This video is about Antonín Dvořák (1841 – 1904)
Symphony No. 8 in G major
Allegro con brio – Adagio – Allegretto grazioso – Allegro
Antonín Leopold Dvořák was a Czech composer who was born on the 8th of September 1841 in Nelahozeves, near Prague. He played the violin, piano, and organ and began composing his first string quartet in 1862. The first public performances of his works took place in Prague in 1872.
His symphony No. 8 in G major was written in his new country house in Vysoka during 1889, and the symphony reflects some of the happiness he felt during this period in his life. Its more cheerful and optimistic feel is a contrast with most of his other symphonies and it is one of his shorter symphonies. Dvořák himself conducted the piece’s premiere in Prague in February 1890 and also introduced it to London audiences two months later.
Dvořák made six trips to England between 1884 and 1890 and many of his works were influenced by styles popular in England at the time. Symphony No. 8 has the typical four movement format of a symphony but it is structured in an unusual way. The movements all have a variety of themes, many based on Bohemian material. Dvořák’s frequent use of rhythms and other aspects of the folk music of Moravia and his native Bohemia can also be seen in his other works.
Unlike many of Dvořák’s symphonies, this work begins with a short introduction. It then introduces a lyrical G minor theme in the cellos, horns, clarinets and bassoon. The movement then leads to a flute melody in the symphony’s key G major, and then to a second main theme played by the cor anglais, before ending with a coda.

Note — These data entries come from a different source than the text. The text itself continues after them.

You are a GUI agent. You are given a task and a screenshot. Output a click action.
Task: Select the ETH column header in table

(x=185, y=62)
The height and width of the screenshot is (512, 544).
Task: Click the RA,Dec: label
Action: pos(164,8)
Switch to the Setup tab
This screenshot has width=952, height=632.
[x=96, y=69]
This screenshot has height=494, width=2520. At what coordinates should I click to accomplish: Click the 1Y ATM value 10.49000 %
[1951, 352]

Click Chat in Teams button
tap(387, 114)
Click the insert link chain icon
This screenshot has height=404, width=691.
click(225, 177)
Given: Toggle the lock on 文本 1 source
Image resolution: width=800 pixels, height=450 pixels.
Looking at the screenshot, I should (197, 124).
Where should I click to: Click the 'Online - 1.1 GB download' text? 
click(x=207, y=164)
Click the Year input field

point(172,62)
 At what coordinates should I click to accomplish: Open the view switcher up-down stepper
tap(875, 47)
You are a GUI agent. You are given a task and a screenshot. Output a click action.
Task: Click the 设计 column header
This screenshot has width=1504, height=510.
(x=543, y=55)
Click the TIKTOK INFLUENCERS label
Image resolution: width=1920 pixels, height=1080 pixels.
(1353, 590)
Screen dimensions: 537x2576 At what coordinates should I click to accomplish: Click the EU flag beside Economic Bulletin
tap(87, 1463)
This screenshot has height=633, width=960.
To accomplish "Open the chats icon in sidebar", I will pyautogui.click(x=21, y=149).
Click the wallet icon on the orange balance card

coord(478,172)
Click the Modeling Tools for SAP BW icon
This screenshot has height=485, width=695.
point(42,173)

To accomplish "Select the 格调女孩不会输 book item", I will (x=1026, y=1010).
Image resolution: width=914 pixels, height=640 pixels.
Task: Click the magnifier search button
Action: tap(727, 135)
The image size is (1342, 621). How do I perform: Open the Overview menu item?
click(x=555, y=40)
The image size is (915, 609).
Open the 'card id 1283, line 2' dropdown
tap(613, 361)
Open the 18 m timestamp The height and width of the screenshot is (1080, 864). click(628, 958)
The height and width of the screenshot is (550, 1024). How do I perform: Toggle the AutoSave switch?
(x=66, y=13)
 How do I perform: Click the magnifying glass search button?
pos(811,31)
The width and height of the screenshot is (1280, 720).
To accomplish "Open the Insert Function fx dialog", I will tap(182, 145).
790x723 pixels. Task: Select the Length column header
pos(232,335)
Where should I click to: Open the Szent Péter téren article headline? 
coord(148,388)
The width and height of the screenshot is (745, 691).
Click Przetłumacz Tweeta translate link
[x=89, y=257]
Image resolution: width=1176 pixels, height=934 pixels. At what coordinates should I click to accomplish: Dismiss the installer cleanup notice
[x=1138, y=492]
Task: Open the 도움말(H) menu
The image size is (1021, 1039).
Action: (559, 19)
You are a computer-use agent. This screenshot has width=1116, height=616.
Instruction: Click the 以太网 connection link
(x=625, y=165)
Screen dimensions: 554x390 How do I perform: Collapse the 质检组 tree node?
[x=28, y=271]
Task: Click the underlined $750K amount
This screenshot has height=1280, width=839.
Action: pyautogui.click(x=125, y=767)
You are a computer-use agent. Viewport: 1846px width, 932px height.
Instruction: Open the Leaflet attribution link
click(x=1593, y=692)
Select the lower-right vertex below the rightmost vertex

The second movement is slower and is inspired by tranquil landscapes, depicting a summer’s day, interrupted by a thunderstorm. This is similar to Beethoven’s ‘Pastoral’ Symphony. The third movement is a melancholy waltz, and the finale of the symphony is made up of themes and variations which vary in character, some slower and some faster in tempo. Most are in the major mode, but the central one is in the minor. The piece ends with a chromatic coda, where the brass and timpani are heavily featured.